* Data supplied
++++++++

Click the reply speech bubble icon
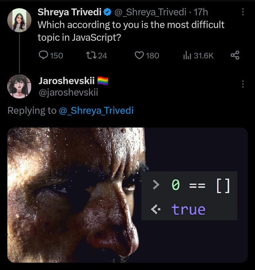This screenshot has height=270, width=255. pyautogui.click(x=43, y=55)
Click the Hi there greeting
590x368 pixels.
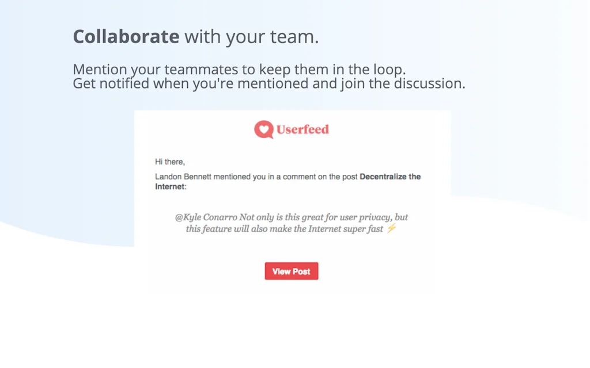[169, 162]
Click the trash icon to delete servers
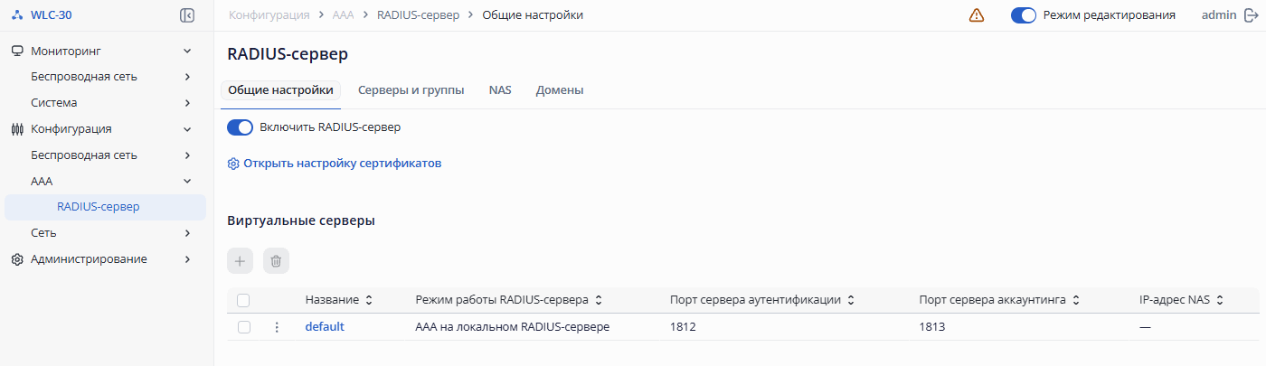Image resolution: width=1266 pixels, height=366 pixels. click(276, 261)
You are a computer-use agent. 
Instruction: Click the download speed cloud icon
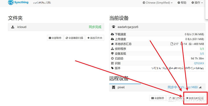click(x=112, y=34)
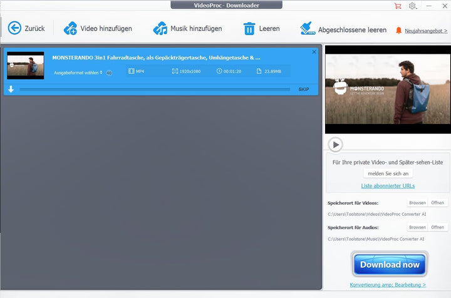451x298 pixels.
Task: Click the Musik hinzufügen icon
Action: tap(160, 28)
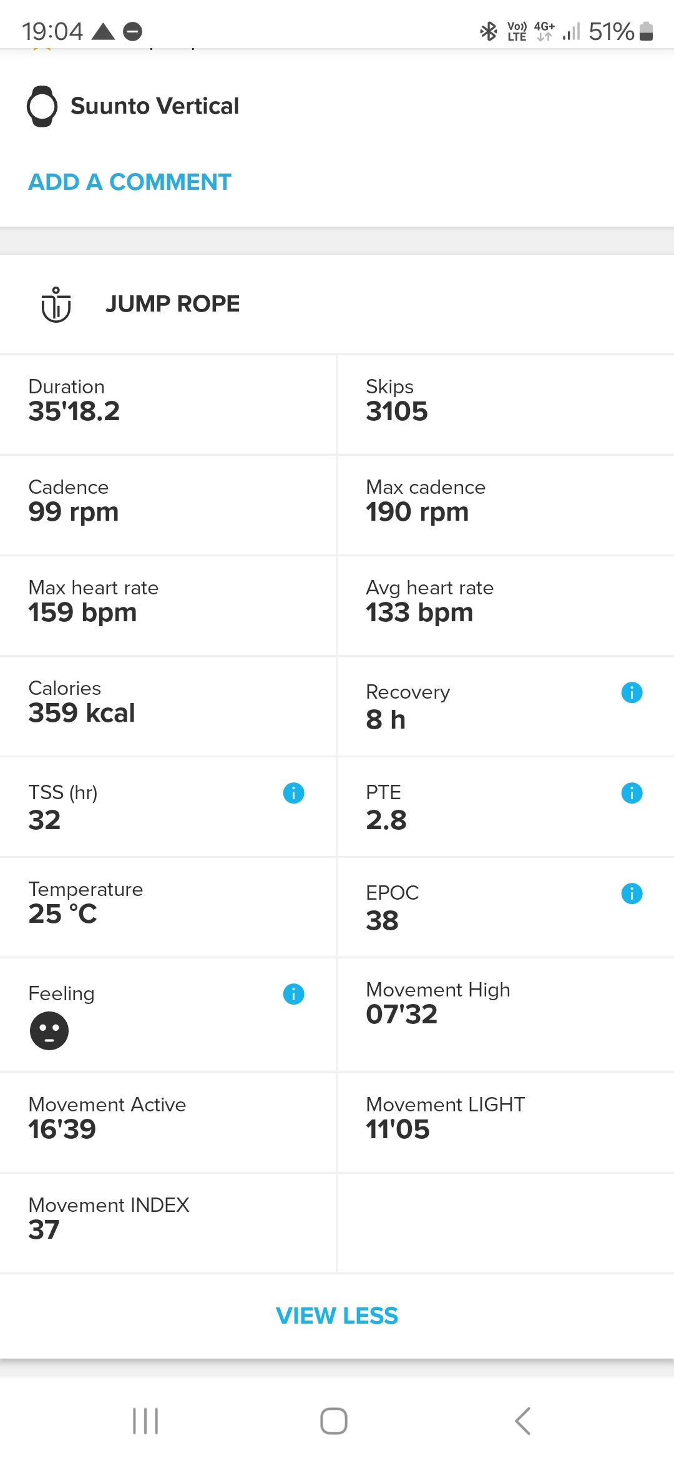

++++++++

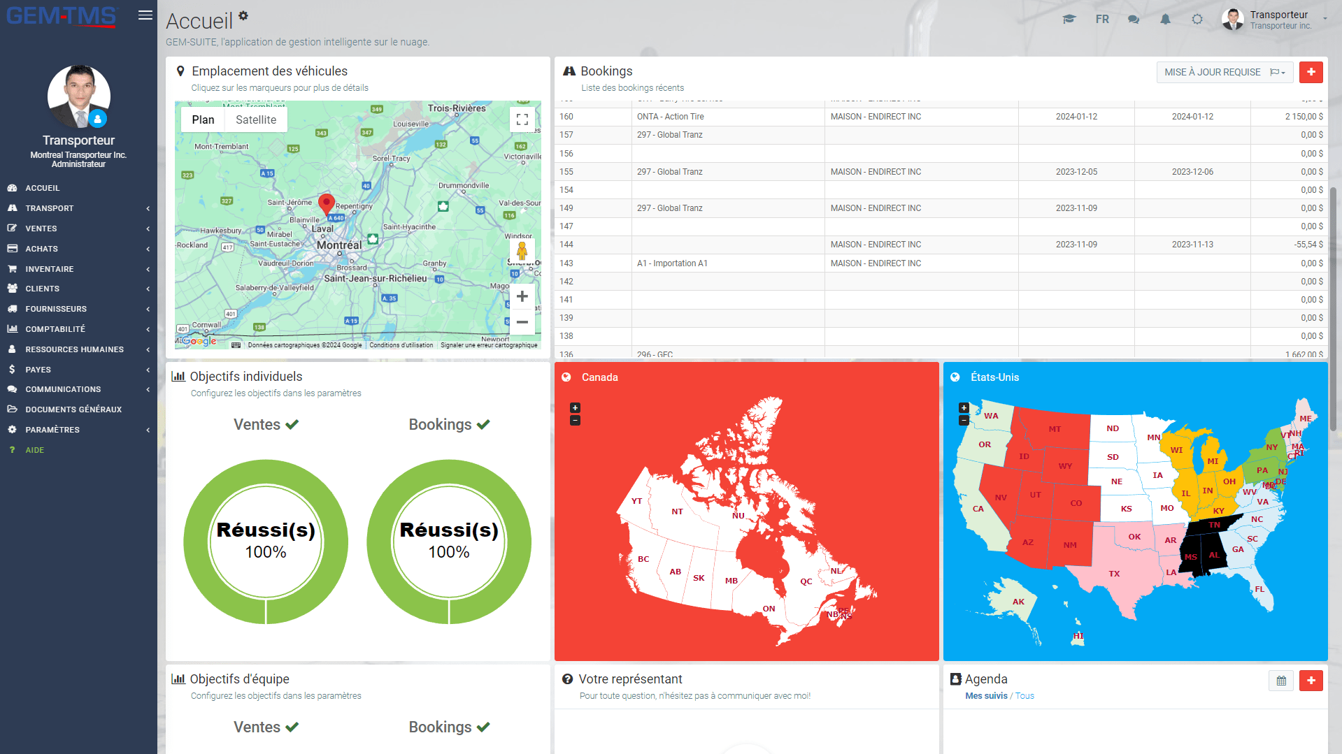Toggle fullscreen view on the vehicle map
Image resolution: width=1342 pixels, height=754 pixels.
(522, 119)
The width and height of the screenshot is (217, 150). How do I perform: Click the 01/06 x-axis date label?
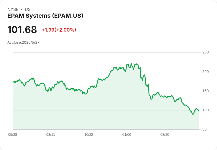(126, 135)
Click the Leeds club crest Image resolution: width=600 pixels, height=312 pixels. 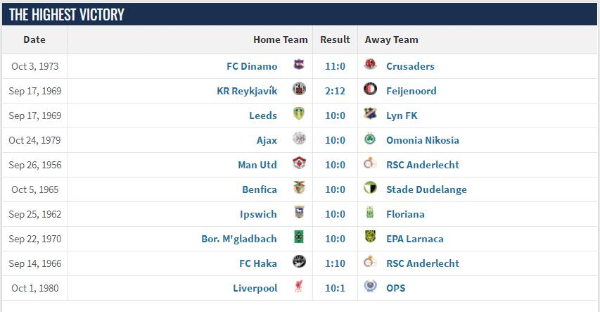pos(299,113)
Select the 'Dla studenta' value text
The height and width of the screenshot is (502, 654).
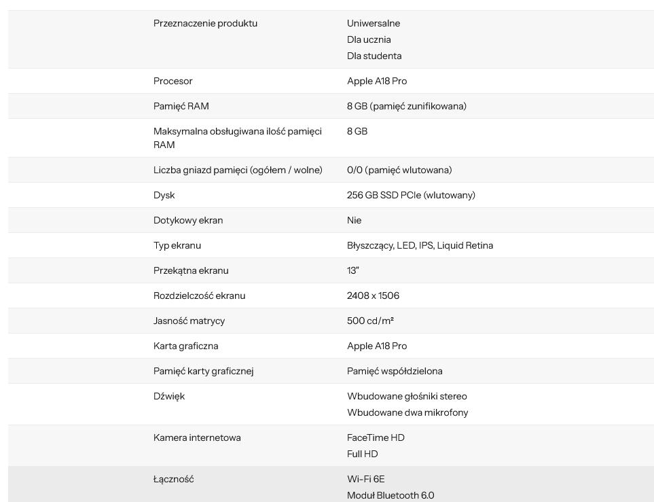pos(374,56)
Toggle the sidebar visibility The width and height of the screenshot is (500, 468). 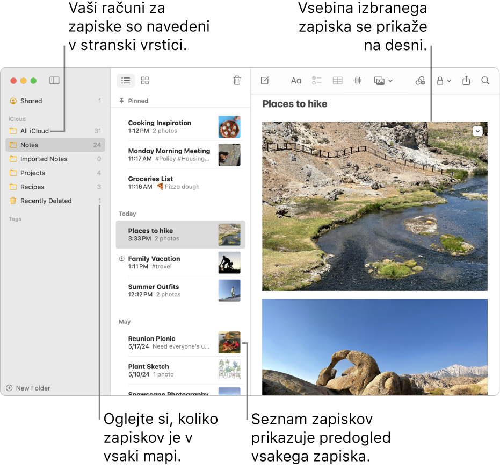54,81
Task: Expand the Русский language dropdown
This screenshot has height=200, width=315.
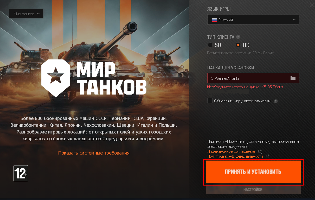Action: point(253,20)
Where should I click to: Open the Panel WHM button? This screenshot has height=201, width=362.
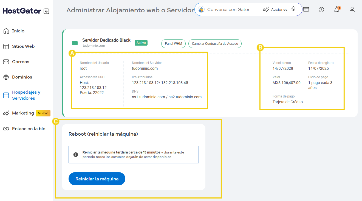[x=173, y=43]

++++++++

* Directions
Above are some entries; copy exactly the lines from the line with "Click the reply speech bubble icon" through the line with "You are a computer-use agent.", both included, but none of the pictures.

* Problem solution
Click the reply speech bubble icon
This screenshot has height=270, width=255. pyautogui.click(x=43, y=55)
Click the Hi there greeting
590x368 pixels.
[169, 162]
Click the trash icon to delete servers
Image resolution: width=1266 pixels, height=366 pixels. click(276, 261)
You are a computer-use agent. 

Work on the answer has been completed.